Material for this exercise:
========================================

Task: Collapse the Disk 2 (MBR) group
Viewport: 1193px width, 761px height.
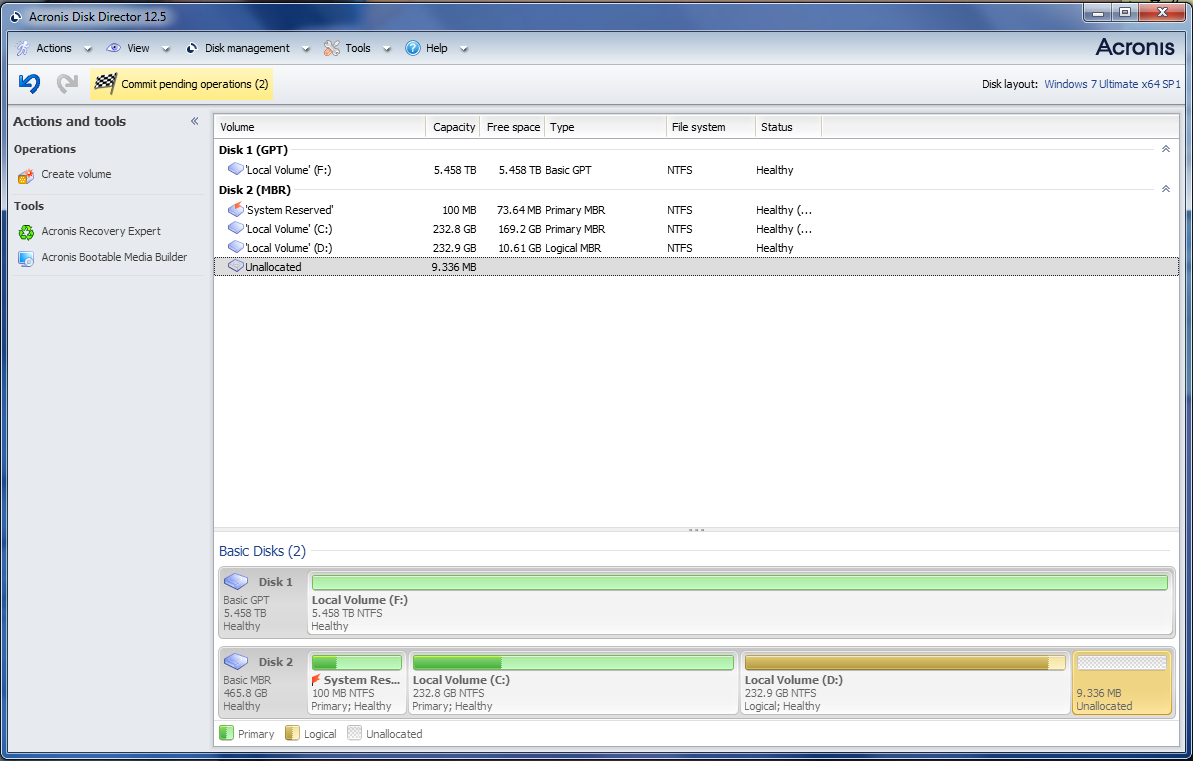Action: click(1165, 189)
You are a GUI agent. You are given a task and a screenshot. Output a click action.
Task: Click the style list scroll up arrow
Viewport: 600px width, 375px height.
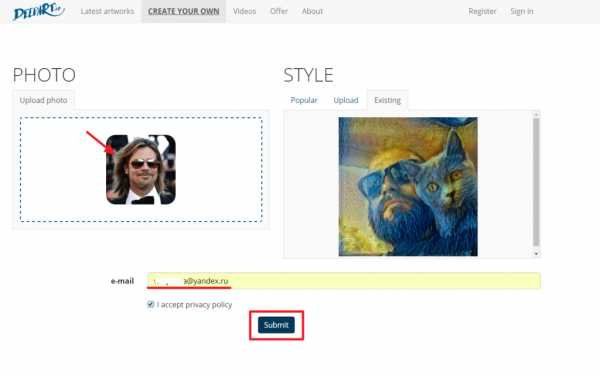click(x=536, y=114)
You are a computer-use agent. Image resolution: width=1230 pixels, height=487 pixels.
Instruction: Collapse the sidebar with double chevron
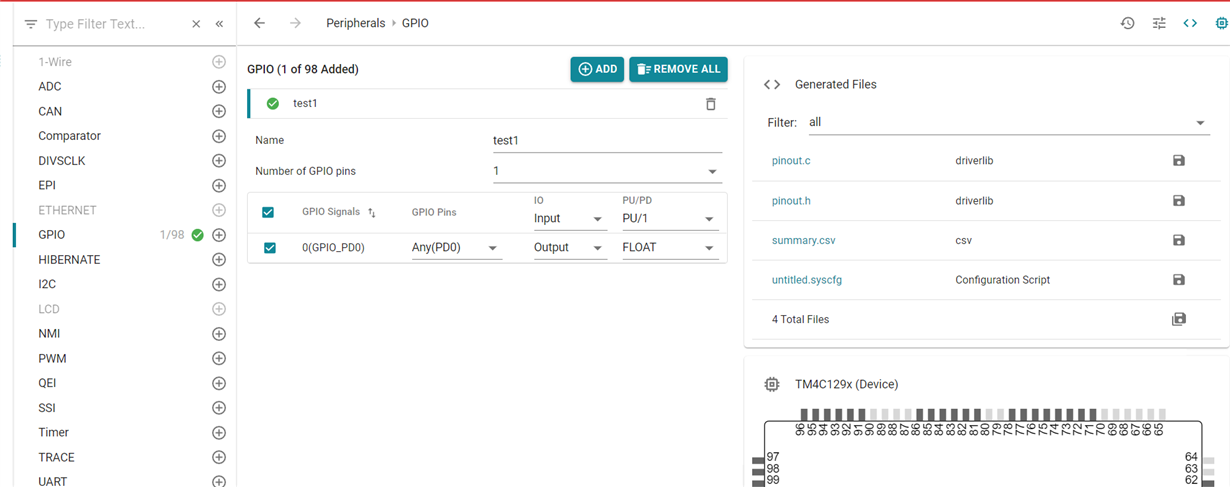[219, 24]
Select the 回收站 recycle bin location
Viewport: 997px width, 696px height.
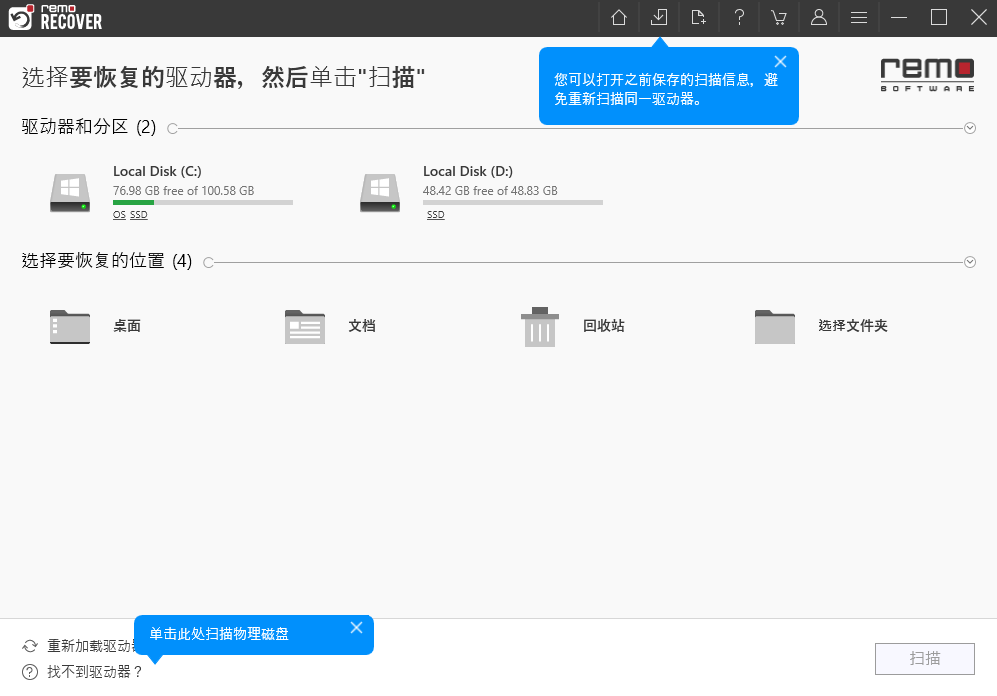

========================================

Set problem:
Copy out all the entries above word for word, leaving out the pictures.

Reply:
Task: Collapse the Disk 2 (MBR) group
Viewport: 1193px width, 761px height.
Action: click(1165, 189)
You are a GUI agent. You are given a task and a screenshot. Output a click action.
Task: Click the style list scroll up arrow
Viewport: 600px width, 375px height.
click(x=536, y=114)
You are a computer-use agent. Image resolution: width=1230 pixels, height=487 pixels.
Instruction: Collapse the sidebar with double chevron
[219, 24]
Select the 回收站 recycle bin location
Viewport: 997px width, 696px height.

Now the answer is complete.